Nico-2
FUREUR CONTENUE

Pour beaucoup, les Grands Prix automobiles restent une affaire d’hommes, de nerfs et de gros bras. Dans la mécanique de la victoire, pourtant, le pilote serait presque un accessoire – pour être un tantinet provocant. Valeureux, parfois génial, il restera toujours impuissant au volant d’un engin pataud. Or, c’est peut-être justement quand l’homme surpasse les qualités de sa machine que la Formule 1 offre ses séquences les plus intenses. Comme lorsque Fernando Alonso est parvenu à se mêler à la lutte pour le titre mondial contre Sebastian Vettel en 2012, alors que sa Ferrari était largement inférieure à la Red Bull. Ou comme lorsque Ayrton Senna l’emporta à Donington sous un déluge au volant d’une McLaren moins performante que la Williams-Renault d’Alain Prost. C’est donc aussi quand la mécanique a des ratés, quand la mécanique de la perfection s’enraille que surgissent les événements mémorables… Conditionnée par la technique, elle devrait être le sport le plus prévisible. Elle laisse en réalité une place déconcertante au hasard, du fait même de sa sophistication technologique (Ce que nous dit la vitesse, p. 150). Nous voilà bien avancés…
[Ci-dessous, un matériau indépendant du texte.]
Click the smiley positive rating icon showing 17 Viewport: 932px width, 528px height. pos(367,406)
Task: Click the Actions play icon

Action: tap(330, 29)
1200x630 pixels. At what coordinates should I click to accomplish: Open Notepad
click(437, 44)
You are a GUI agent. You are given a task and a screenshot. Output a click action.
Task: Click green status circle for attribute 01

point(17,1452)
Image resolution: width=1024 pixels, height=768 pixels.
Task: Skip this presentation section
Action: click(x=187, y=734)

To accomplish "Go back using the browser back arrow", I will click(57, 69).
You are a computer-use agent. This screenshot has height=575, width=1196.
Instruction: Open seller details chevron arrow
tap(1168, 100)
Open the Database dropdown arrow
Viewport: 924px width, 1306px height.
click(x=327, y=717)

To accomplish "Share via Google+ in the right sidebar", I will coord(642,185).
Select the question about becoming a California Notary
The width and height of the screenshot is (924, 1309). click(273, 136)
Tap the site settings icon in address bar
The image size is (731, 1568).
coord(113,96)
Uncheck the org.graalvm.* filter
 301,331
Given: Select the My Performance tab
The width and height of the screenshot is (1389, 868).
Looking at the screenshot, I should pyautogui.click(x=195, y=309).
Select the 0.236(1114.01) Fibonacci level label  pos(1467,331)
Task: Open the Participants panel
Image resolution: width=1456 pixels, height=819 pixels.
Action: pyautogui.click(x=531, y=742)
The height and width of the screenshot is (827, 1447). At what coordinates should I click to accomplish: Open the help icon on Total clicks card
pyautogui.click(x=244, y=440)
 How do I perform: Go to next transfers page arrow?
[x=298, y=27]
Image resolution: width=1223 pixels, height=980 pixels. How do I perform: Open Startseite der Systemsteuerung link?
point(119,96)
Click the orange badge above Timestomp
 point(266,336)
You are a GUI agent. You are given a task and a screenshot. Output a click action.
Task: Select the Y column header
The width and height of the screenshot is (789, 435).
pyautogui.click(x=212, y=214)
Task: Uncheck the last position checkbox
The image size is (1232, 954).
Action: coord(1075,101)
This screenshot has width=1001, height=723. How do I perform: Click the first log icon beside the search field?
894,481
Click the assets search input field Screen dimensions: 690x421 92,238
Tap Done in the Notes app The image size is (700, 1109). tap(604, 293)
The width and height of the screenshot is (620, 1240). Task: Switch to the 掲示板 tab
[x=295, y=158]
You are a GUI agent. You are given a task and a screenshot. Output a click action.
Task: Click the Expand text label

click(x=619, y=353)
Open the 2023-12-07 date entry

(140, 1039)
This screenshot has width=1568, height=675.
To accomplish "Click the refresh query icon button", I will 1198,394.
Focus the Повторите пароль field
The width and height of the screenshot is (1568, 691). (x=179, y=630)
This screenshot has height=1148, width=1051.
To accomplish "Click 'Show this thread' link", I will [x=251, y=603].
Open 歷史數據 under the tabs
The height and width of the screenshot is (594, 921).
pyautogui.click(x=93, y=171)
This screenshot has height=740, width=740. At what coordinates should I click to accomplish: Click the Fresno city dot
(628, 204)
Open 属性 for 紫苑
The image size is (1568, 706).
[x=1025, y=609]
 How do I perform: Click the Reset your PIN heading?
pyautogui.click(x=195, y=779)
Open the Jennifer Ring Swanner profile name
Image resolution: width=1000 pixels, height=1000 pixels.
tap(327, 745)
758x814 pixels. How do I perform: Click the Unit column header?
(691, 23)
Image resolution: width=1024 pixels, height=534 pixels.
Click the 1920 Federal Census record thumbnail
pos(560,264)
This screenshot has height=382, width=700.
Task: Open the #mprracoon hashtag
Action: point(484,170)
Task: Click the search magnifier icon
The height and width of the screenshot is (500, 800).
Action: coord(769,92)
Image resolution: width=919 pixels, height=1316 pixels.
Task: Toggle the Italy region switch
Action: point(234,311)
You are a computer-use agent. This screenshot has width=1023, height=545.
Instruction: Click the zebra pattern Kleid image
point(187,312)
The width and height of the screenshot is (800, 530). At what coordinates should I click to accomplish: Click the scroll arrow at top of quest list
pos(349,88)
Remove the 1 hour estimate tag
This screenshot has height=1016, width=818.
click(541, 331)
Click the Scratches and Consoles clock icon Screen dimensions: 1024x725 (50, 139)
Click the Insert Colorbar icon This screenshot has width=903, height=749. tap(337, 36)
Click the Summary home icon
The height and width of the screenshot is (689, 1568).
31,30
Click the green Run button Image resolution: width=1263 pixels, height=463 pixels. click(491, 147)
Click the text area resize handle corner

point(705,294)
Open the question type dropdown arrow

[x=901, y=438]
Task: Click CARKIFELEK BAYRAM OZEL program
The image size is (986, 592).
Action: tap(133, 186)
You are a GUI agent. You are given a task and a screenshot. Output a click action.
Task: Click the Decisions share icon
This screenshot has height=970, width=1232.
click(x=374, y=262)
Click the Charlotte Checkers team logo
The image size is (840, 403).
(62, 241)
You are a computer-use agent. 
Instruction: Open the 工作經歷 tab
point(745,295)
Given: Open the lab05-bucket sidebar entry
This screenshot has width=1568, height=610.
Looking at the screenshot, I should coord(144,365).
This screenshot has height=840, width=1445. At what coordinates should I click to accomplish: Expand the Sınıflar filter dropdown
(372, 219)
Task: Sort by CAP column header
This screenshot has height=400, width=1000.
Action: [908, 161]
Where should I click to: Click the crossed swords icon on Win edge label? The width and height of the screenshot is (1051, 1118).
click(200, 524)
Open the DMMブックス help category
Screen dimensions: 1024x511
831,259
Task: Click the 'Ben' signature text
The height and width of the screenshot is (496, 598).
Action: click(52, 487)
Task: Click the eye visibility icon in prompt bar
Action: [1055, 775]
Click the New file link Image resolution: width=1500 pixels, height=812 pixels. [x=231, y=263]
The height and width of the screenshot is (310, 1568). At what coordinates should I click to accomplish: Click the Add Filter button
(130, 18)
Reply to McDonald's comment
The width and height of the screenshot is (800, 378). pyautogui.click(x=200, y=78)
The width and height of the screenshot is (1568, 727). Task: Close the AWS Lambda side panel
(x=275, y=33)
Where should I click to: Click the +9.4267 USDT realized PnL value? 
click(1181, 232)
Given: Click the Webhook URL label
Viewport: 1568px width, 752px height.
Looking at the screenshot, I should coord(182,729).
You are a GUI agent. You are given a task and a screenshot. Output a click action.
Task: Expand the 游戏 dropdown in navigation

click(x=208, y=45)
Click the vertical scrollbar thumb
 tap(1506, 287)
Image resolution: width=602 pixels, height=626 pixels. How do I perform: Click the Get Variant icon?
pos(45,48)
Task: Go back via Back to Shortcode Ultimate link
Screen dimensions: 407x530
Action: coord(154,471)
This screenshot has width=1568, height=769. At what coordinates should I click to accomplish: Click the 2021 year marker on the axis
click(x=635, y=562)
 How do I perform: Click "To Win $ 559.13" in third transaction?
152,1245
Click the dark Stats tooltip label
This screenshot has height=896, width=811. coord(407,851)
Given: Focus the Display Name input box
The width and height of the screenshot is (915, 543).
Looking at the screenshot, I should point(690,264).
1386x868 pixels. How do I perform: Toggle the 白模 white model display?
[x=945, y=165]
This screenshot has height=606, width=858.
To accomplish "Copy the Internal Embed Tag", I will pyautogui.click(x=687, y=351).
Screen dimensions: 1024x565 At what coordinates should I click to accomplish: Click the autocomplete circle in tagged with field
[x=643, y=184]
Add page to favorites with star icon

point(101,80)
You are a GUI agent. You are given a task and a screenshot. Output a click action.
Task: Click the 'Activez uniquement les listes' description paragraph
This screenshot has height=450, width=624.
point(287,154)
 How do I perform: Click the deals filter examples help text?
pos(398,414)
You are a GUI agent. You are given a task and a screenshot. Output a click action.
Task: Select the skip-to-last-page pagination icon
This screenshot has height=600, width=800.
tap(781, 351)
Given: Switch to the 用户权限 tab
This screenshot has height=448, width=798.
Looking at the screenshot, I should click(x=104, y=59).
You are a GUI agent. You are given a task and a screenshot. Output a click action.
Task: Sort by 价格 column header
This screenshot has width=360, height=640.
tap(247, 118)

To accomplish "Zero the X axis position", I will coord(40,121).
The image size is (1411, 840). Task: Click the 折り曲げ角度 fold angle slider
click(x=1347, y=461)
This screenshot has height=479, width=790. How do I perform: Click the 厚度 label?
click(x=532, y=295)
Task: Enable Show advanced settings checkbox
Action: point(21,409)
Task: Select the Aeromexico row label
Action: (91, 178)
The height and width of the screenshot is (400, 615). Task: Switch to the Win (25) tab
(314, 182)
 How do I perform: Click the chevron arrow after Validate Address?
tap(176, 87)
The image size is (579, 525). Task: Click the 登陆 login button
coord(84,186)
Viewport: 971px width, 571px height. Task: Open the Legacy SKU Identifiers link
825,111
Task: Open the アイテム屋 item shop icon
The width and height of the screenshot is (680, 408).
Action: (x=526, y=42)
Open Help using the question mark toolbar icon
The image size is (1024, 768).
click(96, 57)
Il y a donc autre chose qui entre en compte dans cette passion. Les bolides de Formule 1 ont pour moi la beauté de l’exactitude. À un journaliste qui lui demandait ce qu’il recherchait en imaginant ses voitures, Adrian Newey répondit : “Ce qui combine la forme et la fonction. Le Concorde, qui sait pourquoi il est si beau ?” Les bêtes de course regroupées sur l’arche de Newey et de ses pairs semblent figurer les traits de la vitesse : “Si deux solutions offrent des résultats identiques, je choisirai toujours la plus belle, déclara un jour l’ingénieur britannique au regard mélancolique. Mais en général, les parties visibles d’une voiture n’ont qu’une influence marginale sur les performances.”

L’HOMME PRESSÉ

Mon premier souvenir des Grands Prix remonte à une collection de magazines Auto-hebdo reçue presque par hasard. Je me souviens avoir été subjugué par la beauté effilée de la Brabham BT52 de Nelson Piquet (“Une voiture toute en coins, avec un vrai derrière”, comme me dit un jour un ami). Dans son salon, chez lui, près de Fribourg, le sculpteur Jean Tinguely avait installé une Lotus 25, le bolide qui valut à Jim Clark son premier titre de Champion du monde. Obsession de la vitesse, passion mécanique, goût de l’invention élégante : autant de traits que partagent Colin Chapman et Adrian Newey. Près de leurs bolides bigarrés, un peu vulgaires (comme le dit Godard), près de ces monstres élancés à la fureur contenue (renfermant la plus grande puissance dans le plus petit volume), je suis heureux.

Sans doute cette “discutable passion” comme la qualifie Jean-Philippe Domecq s’enracine-t-elle dans une fascination pour la vitesse. Moins sur la route – j’ai le pied léger – que dans la vie en général. De la même façon que j’aime la vivacité d’esprit, l’entente en un clin d’œil, la fluidité dans l’organisation des vacances ou le choix du menu, de la même façon j’aime voir réaccélérer les monoplaces, les voir tracer des trajectoires à toute allure, les regarder freiner soudain avec une brutalité que restituent mal les images de la télévision.

Bien sûr, aimer autant la vitesse, c’est fuir l’essentiel, comme le dit Pierre, le héros de L’Homme pressé : “Cette vivacité dont je suis fier est-elle la vitesse ? Ou bien une traînasserie déguisée, un moyen d’éluder les vraies réponses, de suspendre, grâce à des sautillements, le grand saut que chaque homme doit faire dans l’inconnu ?” Mais la vitesse, c’est aussi ce qui permet à une Ford Mustang portant le n° 184 sur ses portières de foncer sur la plage de Deauville.